Courtesy of LanzaJet

A Chicago clean energy startup is helping to bring sustainable aviation fuel to the United Kingdom.

Spun out of LanzaTech in 2020, LanzaJet takes ethanol and converts it into sustainable aviation fuel (SAF) and renewable diesel. After establishing the world's first alcohol-to-jet (ATJ) sustainable aviation fuel production plant in Soperton, Georgia, which is expected to be completed this year, the company is bringing the same concept to the U.K.

Project Speedbird — a partnership between LanzaJet, British Airways and Nova Pangaea Technologies (NPT) — received around $11.2 million in new funding from the U.K.'s Advanced Fuels Fund competition this month. The competition provides grant funding to first-of-a-kind commercial and demonstration-scale projects in the U.K.

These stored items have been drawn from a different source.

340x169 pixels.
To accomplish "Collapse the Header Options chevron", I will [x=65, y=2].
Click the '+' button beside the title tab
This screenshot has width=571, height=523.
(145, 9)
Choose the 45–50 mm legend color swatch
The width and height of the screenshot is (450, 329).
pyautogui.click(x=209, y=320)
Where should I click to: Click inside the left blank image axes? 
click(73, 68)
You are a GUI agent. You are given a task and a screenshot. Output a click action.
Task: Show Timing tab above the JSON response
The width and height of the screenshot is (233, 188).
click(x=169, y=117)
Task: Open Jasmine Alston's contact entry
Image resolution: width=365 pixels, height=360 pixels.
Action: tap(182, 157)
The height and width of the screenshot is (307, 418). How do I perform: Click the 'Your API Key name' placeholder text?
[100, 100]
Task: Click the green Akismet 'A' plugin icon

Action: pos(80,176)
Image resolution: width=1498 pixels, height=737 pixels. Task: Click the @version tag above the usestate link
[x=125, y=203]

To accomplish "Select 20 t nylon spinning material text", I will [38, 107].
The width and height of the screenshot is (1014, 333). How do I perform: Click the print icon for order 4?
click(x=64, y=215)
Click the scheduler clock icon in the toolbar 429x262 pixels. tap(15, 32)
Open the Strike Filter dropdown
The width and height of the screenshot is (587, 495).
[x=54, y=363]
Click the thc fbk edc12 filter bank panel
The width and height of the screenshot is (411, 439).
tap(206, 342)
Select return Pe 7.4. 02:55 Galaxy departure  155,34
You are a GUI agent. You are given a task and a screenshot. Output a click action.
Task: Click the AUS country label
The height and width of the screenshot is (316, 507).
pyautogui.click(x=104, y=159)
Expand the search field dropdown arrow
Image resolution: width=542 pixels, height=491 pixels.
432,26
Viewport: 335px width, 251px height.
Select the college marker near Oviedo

The U.K. has allocated more than 135 million pounds through the Advanced Fuels Fund for the development of SAF production plants as part of the country's mandate to require at least 10% of airline jet fuel be made from sustainable feedstocks by 2030.

Through Project Speedbird, a new, larger ATJ facility based in Wilton, United Kingdom, is being developed that uses pyrolysis and ethanol-to-jet technology to convert agricultural and wood waste into SAF.

LanzaJet and NPT, a U.K.-based cleantech company developing advanced biofuels used to product SAF, will receive the funding from the Advanced Fuels Fund, and British Airways will purchase all of the SAF produced through Project Speedbird to power some of its flights.

Project Speedbird is expected to be at full capacity by 2028, when it will produce 27 million gallons of SAF per year, the equivalent of approximately 26,000 British Airways domestic flights.

The SAF will be developed using a combination of NPT and LanzaJet's tech, with the NPT ethanol first processed through LanzaJet's ATJ plant in Georgia before going through Speedbird U.K. facility that is expected to be built by 2027.

This isn't the first time a LanzaTech affiliate has been recognized by U.K., as Britain's Prince William selected LanzaTech as one of 15 finalists for the Earthshot Prize, a global environmental prize that looks to uncover, accelerate and scale ground-breaking solutions to repair and regenerate the planet.